Problem description: Leave out the pictures, and quote exactly the lines running from the one with "Task: Click the down" through the last line of the entries below.

──────── Supplied material

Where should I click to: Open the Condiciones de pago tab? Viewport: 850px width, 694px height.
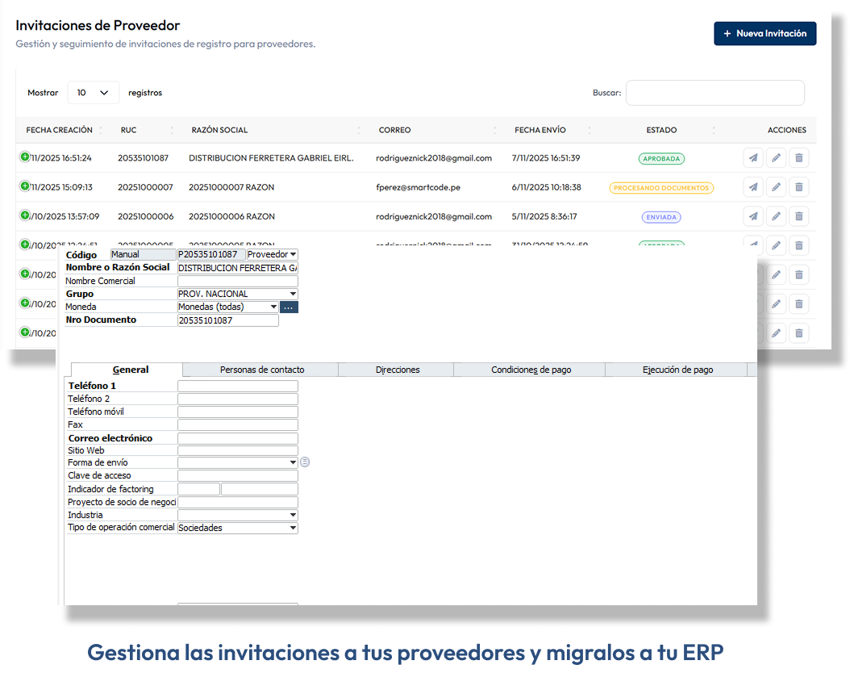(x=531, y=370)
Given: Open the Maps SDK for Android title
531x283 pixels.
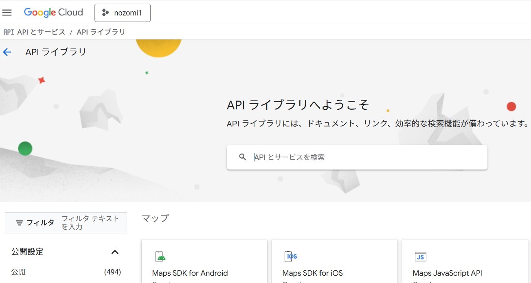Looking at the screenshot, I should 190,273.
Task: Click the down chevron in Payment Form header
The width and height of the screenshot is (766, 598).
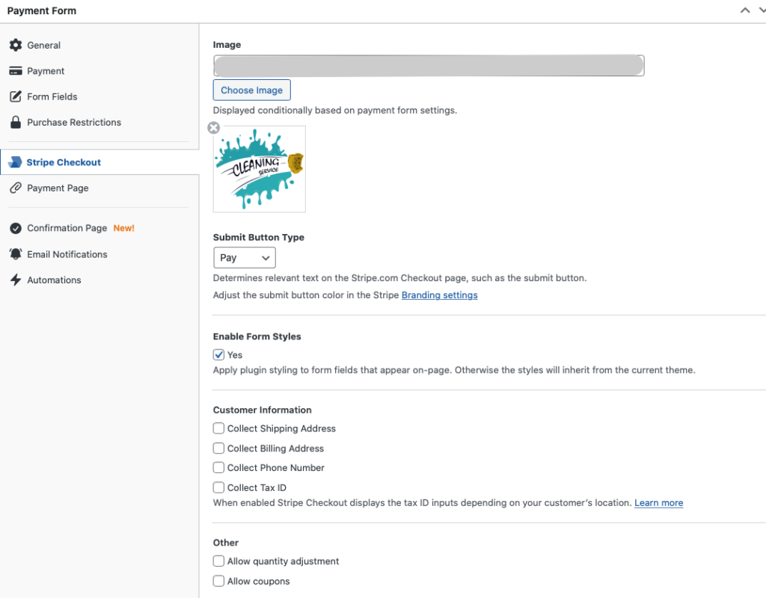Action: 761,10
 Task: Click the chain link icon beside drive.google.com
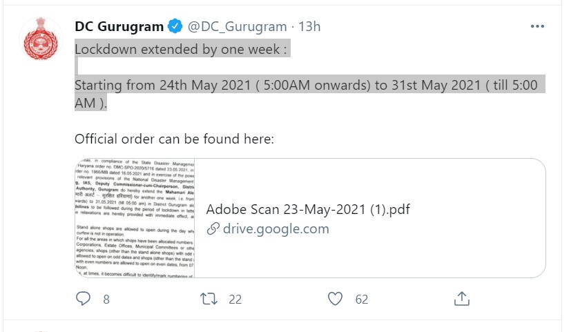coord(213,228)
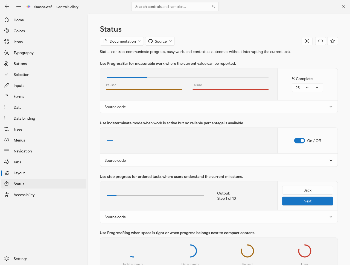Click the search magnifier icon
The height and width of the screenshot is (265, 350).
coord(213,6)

────────────────

Result for this task:
Task: Click the down chevron in Payment Form header
The width and height of the screenshot is (766, 598).
Action: 761,10
 Task: Click the chain link icon beside drive.google.com
coord(213,228)
Click the search magnifier icon
The height and width of the screenshot is (265, 350).
coord(213,6)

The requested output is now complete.